Bei den Wahlen Mitte April nutzte die Lega die historische Chance, die ehemalige Hochburg der FDP zu schleifen. Obwohl eigentlich erwartet, war die Stärke der Unterstützung für die Lega dann allerdings doch überraschend, erhielt doch ihre Liste fast 30% der Stimmen (29,8%). Marco Borradori (lega, 81'754 Stimmen) und Norman Gobbi (lega, 61'712 Stimmen) erhielten von allen Kandidierenden die meisten Stimmen. Eine historische Niederlage musste die FDP einstecken, die damit nicht mehr stärkste Partei im Tessiner Staatsrat war.
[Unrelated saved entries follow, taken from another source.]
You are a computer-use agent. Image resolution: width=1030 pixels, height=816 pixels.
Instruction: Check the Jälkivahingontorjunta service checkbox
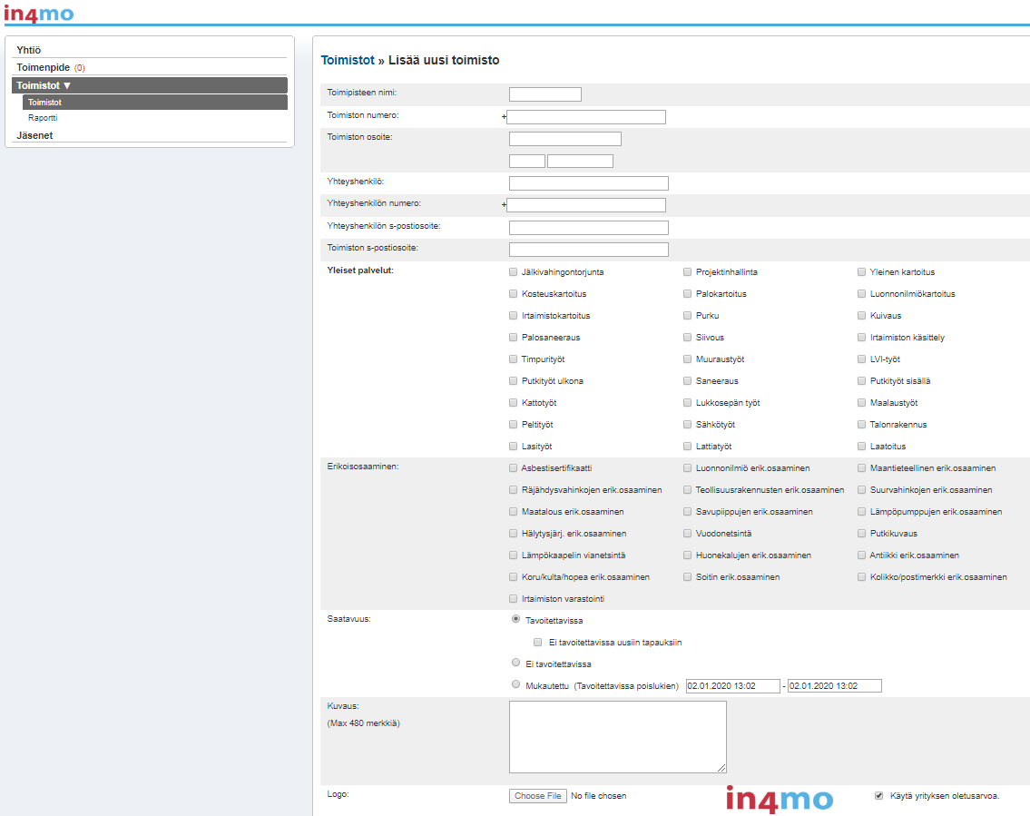(514, 272)
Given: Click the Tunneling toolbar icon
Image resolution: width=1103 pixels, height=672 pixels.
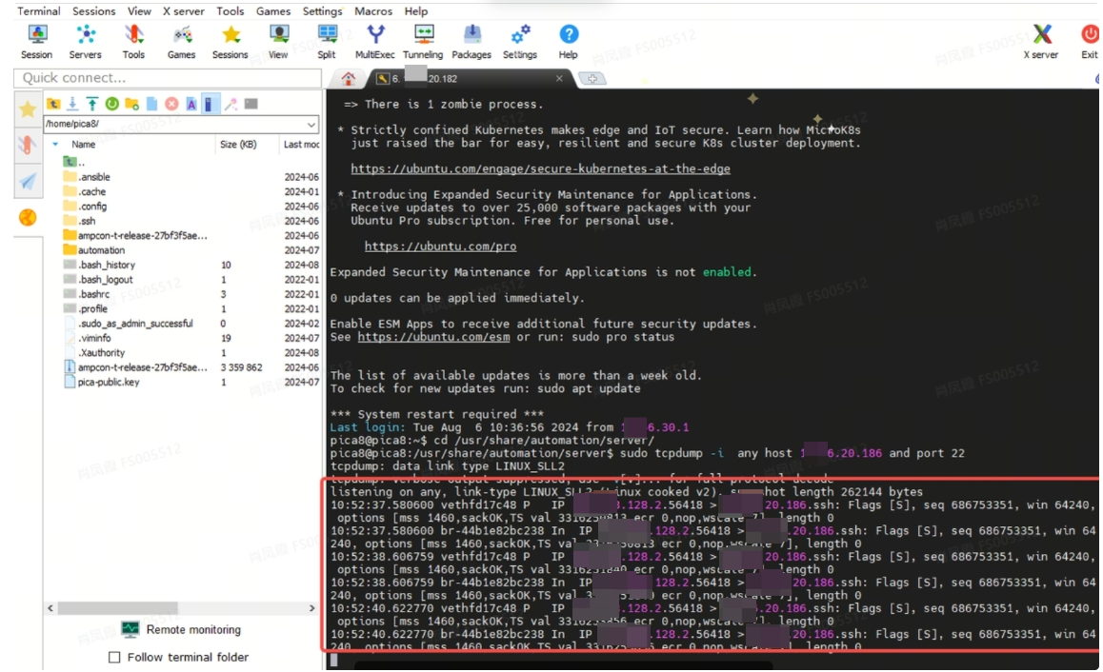Looking at the screenshot, I should coord(422,41).
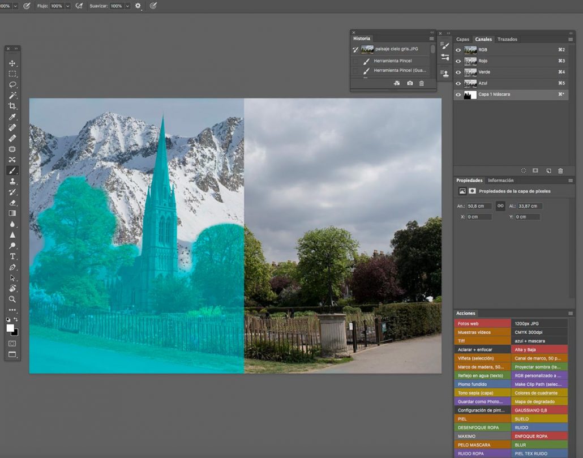Choose the Type (T) tool

click(12, 256)
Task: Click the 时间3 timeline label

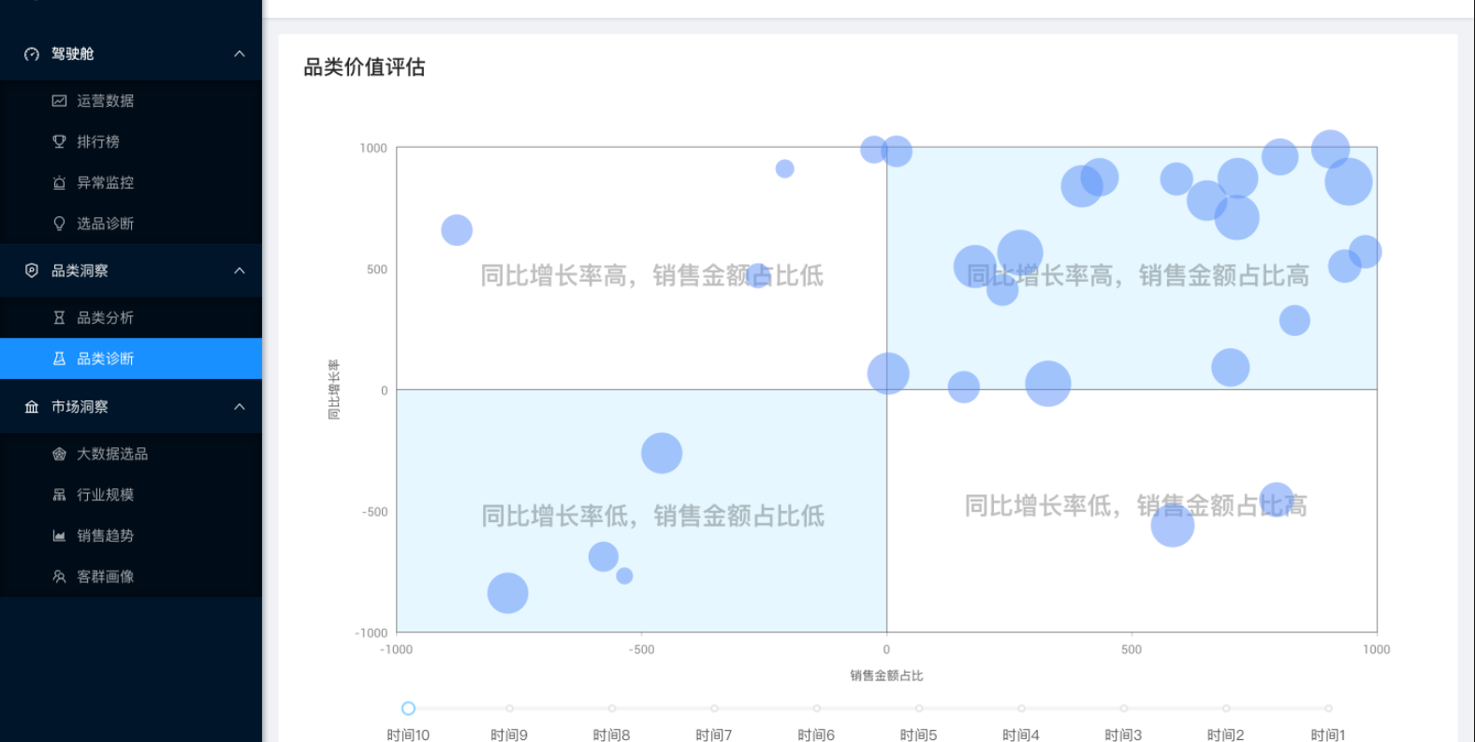Action: tap(1123, 735)
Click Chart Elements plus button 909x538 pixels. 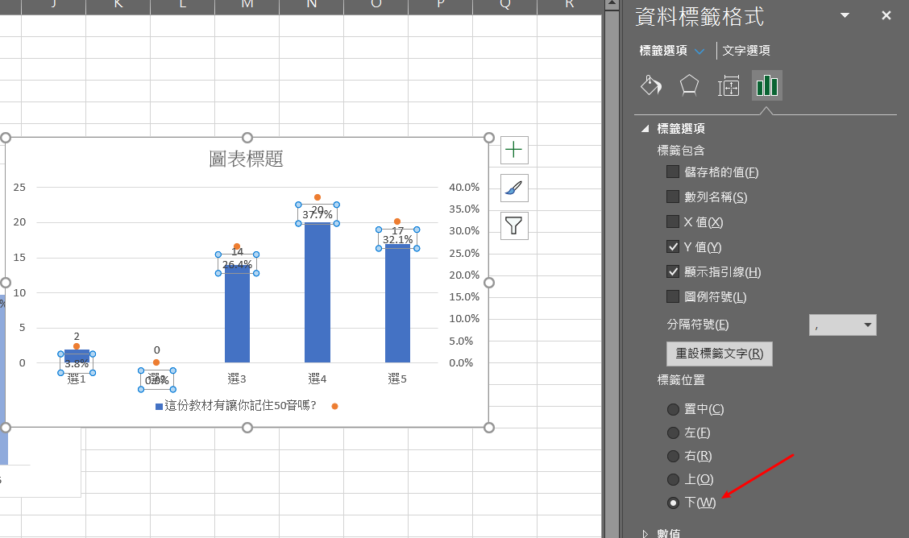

Sie kam als Partei auf noch 25% der Stimmen, was allerdings nur noch für einen Sitz reichte: Mit den drittmeisten Stimmen (59'915) wurde Laura Sadis (fdp) bestätigt. Den CVP-Sitz (19,9%) verteidigen konnte Paulo Beltraminelli (cvp, 44'270 Stimmen) und für die SP (16,3%) zog neu Manuele Bertoli (sp, 41'313 Stimmen) in die Exekutive ein. Mit ihm ist erstmals ein Sehbehinderter in einer kantonalen Regierung vertreten. Die Grünen (6,1%), Forza Civica (1,3%), Montagnga Viva (1%) und die Kommunisten (0,8%) hatten wie erwartet keine Chance auf einen Regierungssitz. Die Wahlbeteiligung war mit 58,5% im schweizerischen Vergleich relativ hoch, aber im Vergleich zu den letzten Gesamterneuerungswahlen leicht rückgängig (2007: 59,4%). Auch der Frauenanteil nahm ab: Mit Laura Sadis (fdp) sass nur noch eine Frau im Staatsrat. Der Sieg der Lega wurde unterschiedlich kommentiert. Während ihr Parteipräsident ankündigte, dass ab dem nächsten Tag seine Partei kommandieren würde, erklärte die FDP ihre Niederlage mit der momentan schwierigen Situation im Tessin, von der die Lega profitiert habe. In der Südschweizer Presse wurde die Doppelnatur der Lega hervorgehoben: Auf der einen Seite sei der sympathische Politiker Borradori die politische Treibkraft, und auf der anderen Seite mobilisiere der Extremist Bignasca. Die stärkere Einbindung der Lega in die Regierungsverantwortung könne allerdings durchaus auch der Zähmung der extremistischen Seite dienen.